The scene in Season 1 of The Mandalorian:
If you are of a certain age, I am certain you said to yourself, “Self, where have I seen that scene before?”
Well, The Rocketeer, of course!
Not a perfect movie…
I will admit — even I can admit — that The Rocketeer is not a perfect movie. Even the boilerplate reads like the pulp adventures and cliffhangers the film is based on.
The discovery of a top-secret jetpack hurls test pilot Cliff Secord into a daring adventure of mystery, suspense and intrigue. Cliff encounters an assortment of ruthless villains, led by a Hollywood screen star who’s a secret spy. With the help of his actress girlfriend, the young pilot battles enormous odds to defeat his foes, who are anxious to use the device in an evil plan to rule the world.
And I agree with Roger Ebert’s 3/4 stars review:

The Rocketeer (1991). Image: Disney.
That doesn’t mean “The Rocketeer” is not entertaining. But adjustments are necessary to enjoy it; you have to dial down, to return to an age of innocence when an eccentric inventor and a clear-eyed hero could take on the bad guys with a new gizmo they’d dreamed up overnight… The movie’s innocence extends even to its special effects, which may be state-of-the-art but sometimes seem as charmingly direct as those rockets in the “Flash Gordon” serials – the ones with sparklers hidden inside of them, which were pulled on wires in front of papier-mache mountains. When “The Rocketeer” straps on his gizmo and goes whizzing around the screen, he looks for all the world like some harebrained kid trying to break his neck on some new contraption.
But therein lay my love for The Rocketeer.
When I watch it, I am that ” harebrained kid trying to break his neck on some new contraption.”
…but it creates a perfect feeling.
Yep.

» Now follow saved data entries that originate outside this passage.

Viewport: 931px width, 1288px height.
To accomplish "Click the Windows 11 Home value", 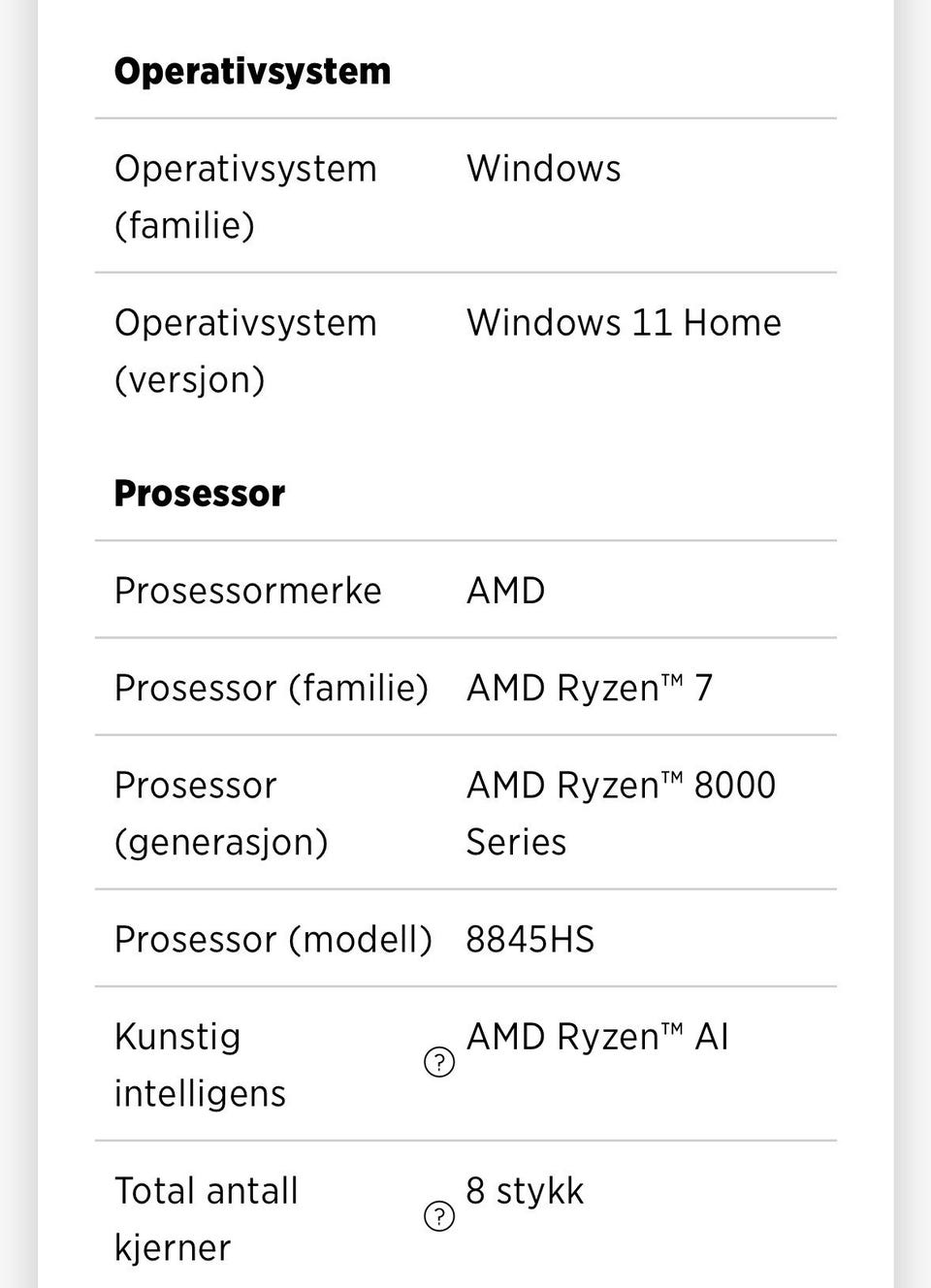I will [x=624, y=323].
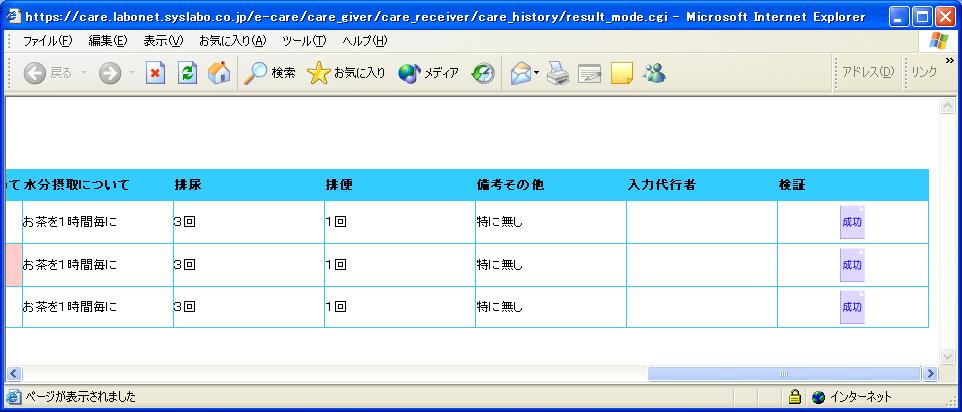This screenshot has height=412, width=962.
Task: Click the Stop loading toolbar icon
Action: click(155, 73)
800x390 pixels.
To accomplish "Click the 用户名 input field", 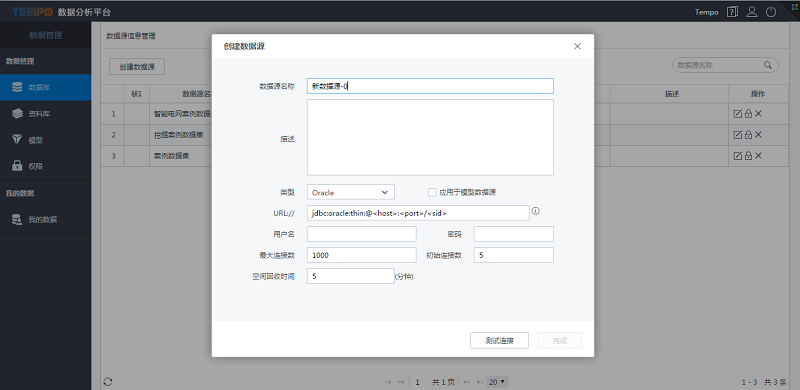I will tap(362, 234).
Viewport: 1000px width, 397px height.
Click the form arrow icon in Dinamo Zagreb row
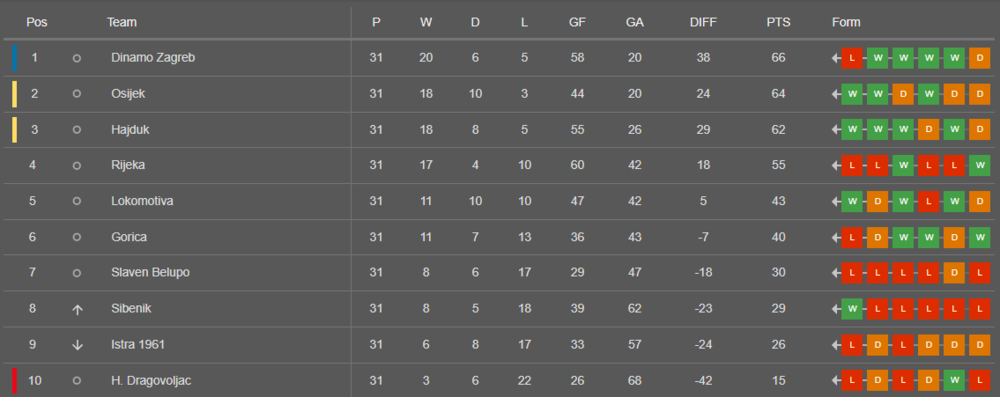pos(835,58)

Remember that kid running around in the backyard with a handmade helmet and a blanket and dad’s oversized gloves.
It’s hard, but they’re still there in the back of your mind.
And, never mind the nostalgia of the film itself (and the movie fits tightly into a pantheon of period films I would watch for the soundtrack alone), enjoying The Rocketeer might be as close to an afternoon with my late grandparents as I will ever get again.

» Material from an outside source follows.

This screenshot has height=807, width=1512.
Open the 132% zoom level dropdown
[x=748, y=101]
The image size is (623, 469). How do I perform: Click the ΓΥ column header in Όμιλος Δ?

In my eyes, my World War II-vet grandpa Eddie was every bit the hero represented by Cliff Secord. My grandma Mary was “Rosie the Riveter” in real life. They were the “good guys.” And the bad guys of their generation remain easy to hate.
But being with them really wasn’t about “The Good War” or The Greatest Generation surviving The Great Depression and all that. Unlike school or friends or parents, when you stepped into their house, there were no expectations. They enjoyed life. They enjoyed the moment. And they wanted you to do the same.
Do you remember that? The unconditional choice to simply be a kid; to unabashedly dream? To run in the park (no homework, no chores) and, when you got home, an ice cream sandwich after homemade meatloaf in the kitchen.
I try like hell to catch just a few minutes of that feeling every now and then. Thanks to my own boys, I can live vicariously (if I remember to let them be kids – hard to manage sometimes on lock down).
Sometimes, I think it’s important to let storytellers do the same thing; let the audience lose a few years over the two hours watching the movie. Let them be kids. And, even beyond Jon Favreau’s homage on The Mandalorian, I don’t think I’m alone in that convention.
Another example: Brad Bird’s initial jet pack scene in Tomorrowland seems to be a direct homage to The Rocketeer.
Remember, young Frank has a little trouble with the controls:
And just like Cliffy, he makes like a “big gopher.”
Again, there’s nothing very clever here; it’s just childhood dreams filled out by special effects.
Neither Tomorrowland nor The Rocketeer are considered masterpieces. But they work for me, just like a Johnny Rockets hamburger, large fry, and a milkshake still do.

Photo: Johnny Rockets
Heck, I may not be able to get back to a Big Boys for real, but I’ll take the facsimile.
And, frankly, in this world, anything that can transform you into a 10-year-old — even for a few minutes — is a four-star event.